§ 提示文

+++++

吉備路の史跡





10月下旬、秋晴れの一日、同好仲間と古代のロマン漂う吉備路の史跡を訪ねた。そこは謎多き山城であり、雪舟涙のねずみ逸話の寺、そうして天皇と吉備国美女の恋物語古墳、最後は西日に影を落とす吉備路の代表的な景観,五重塔であった。


鬼ノ城(きのじょう)
総社市中心部の北北東に位置し、吉備高原の一角を成す鬼城山(きのじょうざん)(標高400m)の頂上付近(8~9合目)に2.8kmに亘る石垣と土塁で築かれた城壁に囲まれた古代山城である(ガイド氏によれば、まさに日本版万里の長城である)。築城の時期は定かでないが、現地ビジターセンターのリーフレットによれば出土遺物などから7C~8Cと推定されるとのこと。しかし、どの文献にも記されていない謎の山城である、663年白村江の戦いで倭国が敗れたのち、唐・新羅連合軍の侵攻に備えて築城したものと考えられている(参考:Wikipedia)

※鬼(キ)は古代朝鮮語で城を意味するらしい、この城は渡来氏族によってつくられ、彼らの逃げ込みの城という説もあるとのこと。「鬼ノ城」の名の由来となった「温羅伝説」を思いながら探訪すればより一層の興味が湧くのではないか。(影の声:オススメ)
ビジターセンター資料展示館。

鬼城山全景の模型、出土品のパネルや写真、建造物の精密な模型
などが展示されている。写真は鬼ノ城西門の模型。

城門

遊歩道展望所から見た西門。ビジターセンターから徒歩7~8分、道路はよく整備されている。

鬼ノ城の城門は、東西南北それぞれに東門,西門、南門、北門があるが楼上まで完全に復元されているのは西門だけである。現在は、西門が城内への入り口になっている。

写真は、復元された西門で、正面3間、奥行き2間の大規模な城門である。開口部床面は加工された大きな敷石となっている。

+++++

§ 表示情報
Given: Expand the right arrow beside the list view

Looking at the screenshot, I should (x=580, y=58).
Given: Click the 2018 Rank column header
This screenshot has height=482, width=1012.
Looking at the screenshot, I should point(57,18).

+++++

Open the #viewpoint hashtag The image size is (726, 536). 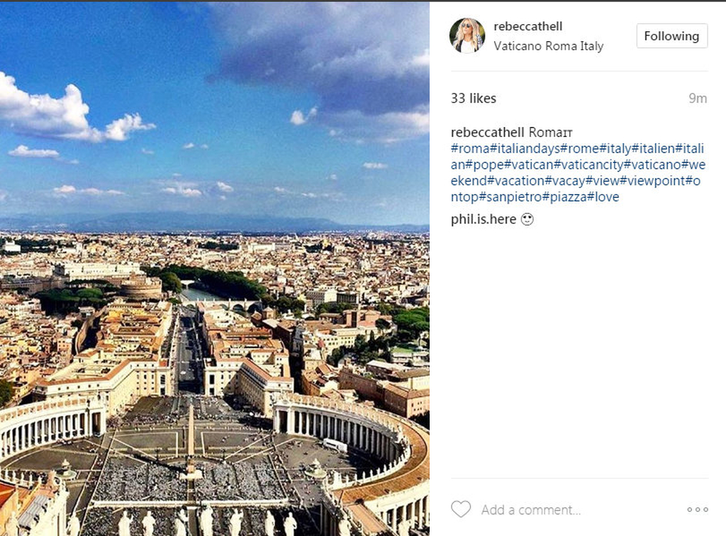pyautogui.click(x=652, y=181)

+++++

§ 設問一覧
A: 吉備路の史跡に関する提示文から、「10月下旬、秋晴れの一日、同」を含む語句を起点とし、「ビジターセンター資料展示館。」を写し終えたところまでを一字一句違えずに書き写してください。
B: 吉備路の史跡を扱った提示文について、示されている最後の文の次から本文を書き進めてください。

§ 設問への解答
A:
10月下旬、秋晴れの一日、同好仲間と古代のロマン漂う吉備路の史跡を訪ねた。そこは謎多き山城であり、雪舟涙のねずみ逸話の寺、そうして天皇と吉備国美女の恋物語古墳、最後は西日に影を落とす吉備路の代表的な景観,五重塔であった。


鬼ノ城(きのじょう)
総社市中心部の北北東に位置し、吉備高原の一角を成す鬼城山(きのじょうざん)(標高400m)の頂上付近(8~9合目)に2.8kmに亘る石垣と土塁で築かれた城壁に囲まれた古代山城である(ガイド氏によれば、まさに日本版万里の長城である)。築城の時期は定かでないが、現地ビジターセンターのリーフレットによれば出土遺物などから7C~8Cと推定されるとのこと。しかし、どの文献にも記されていない謎の山城である、663年白村江の戦いで倭国が敗れたのち、唐・新羅連合軍の侵攻に備えて築城したものと考えられている(参考:Wikipedia)

※鬼(キ)は古代朝鮮語で城を意味するらしい、この城は渡来氏族によってつくられ、彼らの逃げ込みの城という説もあるとのこと。「鬼ノ城」の名の由来となった「温羅伝説」を思いながら探訪すればより一層の興味が湧くのではないか。(影の声:オススメ)
ビジターセンター資料展示館。

B:
敷石

城壁の城外側と城内側に幅約1.2mに敷きつめられた道路状の敷石。

敷石の役割は、流水により城壁が洗われて崩れないように保護する
ためのもの。通路としても使用されたと言われているがが、ちょっと傾斜がついていて通路には向いていない。

鬼城山一帯の山は「岩山」と呼ばれるように、多くの石が露出し、石材は鬼城山とその近辺で確保したものと推定されている。

このような敷石は、国内の古代山城はもとより百済の山城でも類例がないと言われている。
(参考:展示パネル)


復元に際し元々の石と新たに加えられた石の区別がつくようになっている、なかなか細やかな神経の行き届い復元である。
土塁

版築工法によって築かれた土塁の城壁、下部の一部は石垣で補強され流水による崩れを保護している。

版築工法:壁となる位置に型枠を作り、枠の中に土を入れて一層毎に突き固める工法で、土壁や建築の基礎部分を強固に構築するために古代から用いられてきた。

古代の人々が、この工法で城全体の土塁を築くには、どれだけの人手と時間を要したことであろう、おそらく数十万人は必要であったか?筆者の老朽化した頭ではちょっと想像がつかない。
城壁

規模の概略は下幅7m、上幅6m、高さ6mで、城壁に囲まれた城内面積は30haに及ぶ。
(参考:展示パネル)
城壁の大部分は版築土塁で、主要部分は高い石垣である、城壁の上には板塀が廻らされていて防御性能を一層高めている。

写真は西門から続く復元された城壁。
列石

城壁の基礎となる神籠石状の列石。
昭和46年(1971)に列石が見つかり、神籠石式古代山城と認定された。
水門

城内の谷筋6ヶ所に溜まった雨水等を処理するための水門が設けられている。

写真は、第2水門、小さいトンネル状につくられ、上部は版築土塁、下部は横に目地が通った石垣になっている。水門というより排水口である。
屏風折れの石垣

東門辺りから見た石垣で「屏風折れの石垣」と呼ばれているようだ、よく見ると石垣が、立てかけた屏風の面と面の折れまがった連結部のように見える。元々の地形に沿って石垣を築いたものと思われる。

石垣は築城時の儘のようである。
アップで見ると所どころ崩れかけているようであるが、基本的には朝鮮式山城に見られる横目地が通った積み方である。


遊歩道から見る西門と共に、鬼ノ城を代表する景観である。
鬼ノ城からは、総社平野を一望に収めることができ、まさに圧巻である。

石垣の多くは鬼城山の南東側に築かれていて、瀬戸内側から眺めると非常に強固で威圧的に見えたのではないか。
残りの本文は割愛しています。